━━ DATA TO PROCESS ━━

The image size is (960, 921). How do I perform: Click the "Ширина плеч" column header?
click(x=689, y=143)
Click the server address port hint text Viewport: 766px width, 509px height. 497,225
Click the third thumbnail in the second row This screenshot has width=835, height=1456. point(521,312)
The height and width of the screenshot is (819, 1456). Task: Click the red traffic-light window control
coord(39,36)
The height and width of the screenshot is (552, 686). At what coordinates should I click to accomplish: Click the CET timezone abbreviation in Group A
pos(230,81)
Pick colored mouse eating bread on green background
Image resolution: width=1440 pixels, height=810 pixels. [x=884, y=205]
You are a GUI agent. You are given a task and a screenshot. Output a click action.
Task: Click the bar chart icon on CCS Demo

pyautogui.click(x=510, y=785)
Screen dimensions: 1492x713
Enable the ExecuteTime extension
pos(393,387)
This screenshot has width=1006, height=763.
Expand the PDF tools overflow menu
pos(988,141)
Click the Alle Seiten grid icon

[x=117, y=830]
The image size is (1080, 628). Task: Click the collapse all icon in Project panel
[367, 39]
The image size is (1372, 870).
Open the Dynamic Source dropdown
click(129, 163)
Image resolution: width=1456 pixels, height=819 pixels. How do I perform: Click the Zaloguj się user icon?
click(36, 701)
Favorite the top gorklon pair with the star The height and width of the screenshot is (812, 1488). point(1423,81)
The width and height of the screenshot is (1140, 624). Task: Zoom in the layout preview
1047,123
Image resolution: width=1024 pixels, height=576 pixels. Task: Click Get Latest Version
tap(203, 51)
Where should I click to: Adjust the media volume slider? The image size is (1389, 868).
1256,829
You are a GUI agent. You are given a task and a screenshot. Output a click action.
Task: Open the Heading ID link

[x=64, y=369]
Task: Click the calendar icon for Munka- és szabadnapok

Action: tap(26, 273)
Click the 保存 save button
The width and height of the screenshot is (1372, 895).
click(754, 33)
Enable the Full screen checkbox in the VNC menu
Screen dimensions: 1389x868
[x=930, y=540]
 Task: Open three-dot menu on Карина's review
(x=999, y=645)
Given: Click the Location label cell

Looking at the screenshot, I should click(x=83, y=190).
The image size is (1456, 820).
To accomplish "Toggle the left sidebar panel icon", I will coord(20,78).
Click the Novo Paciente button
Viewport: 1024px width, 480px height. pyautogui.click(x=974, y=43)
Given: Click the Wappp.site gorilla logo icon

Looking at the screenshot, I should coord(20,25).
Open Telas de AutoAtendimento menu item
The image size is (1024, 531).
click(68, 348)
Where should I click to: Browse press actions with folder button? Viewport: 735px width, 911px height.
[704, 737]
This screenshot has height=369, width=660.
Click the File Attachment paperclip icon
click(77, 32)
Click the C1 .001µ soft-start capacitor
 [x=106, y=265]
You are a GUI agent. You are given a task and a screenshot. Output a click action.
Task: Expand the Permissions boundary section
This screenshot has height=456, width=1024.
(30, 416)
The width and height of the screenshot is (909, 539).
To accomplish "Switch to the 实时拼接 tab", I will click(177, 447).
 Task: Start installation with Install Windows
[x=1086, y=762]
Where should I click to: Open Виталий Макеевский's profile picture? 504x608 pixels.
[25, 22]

━━━

### GIVEN EXERCISE
Can you render everything in the material from the line containing "Click the server" down to the line containing "click(36, 701)" as a JSON list of strings, with one string per line and blank lines omitted?

### FINAL RESULT
[
  "Click the server address port hint text Viewport: 766px width, 509px height. 497,225",
  "Click the third thumbnail in the second row This screenshot has width=835, height=1456. point(521,312)",
  "The height and width of the screenshot is (819, 1456). Task: Click the red traffic-light window control",
  "coord(39,36)",
  "The height and width of the screenshot is (552, 686). At what coordinates should I click to accomplish: Click the CET timezone abbreviation in Group A",
  "pos(230,81)",
  "Pick colored mouse eating bread on green background",
  "Image resolution: width=1440 pixels, height=810 pixels. [x=884, y=205]",
  "You are a GUI agent. You are given a task and a screenshot. Output a click action.",
  "Task: Click the bar chart icon on CCS Demo",
  "pyautogui.click(x=510, y=785)",
  "Screen dimensions: 1492x713",
  "Enable the ExecuteTime extension",
  "pos(393,387)",
  "This screenshot has width=1006, height=763.",
  "Expand the PDF tools overflow menu",
  "pos(988,141)",
  "Click the Alle Seiten grid icon",
  "[x=117, y=830]",
  "The image size is (1080, 628). Task: Click the collapse all icon in Project panel",
  "[367, 39]",
  "The image size is (1372, 870).",
  "Open the Dynamic Source dropdown",
  "click(129, 163)",
  "Image resolution: width=1456 pixels, height=819 pixels. How do I perform: Click the Zaloguj się user icon?",
  "click(36, 701)"
]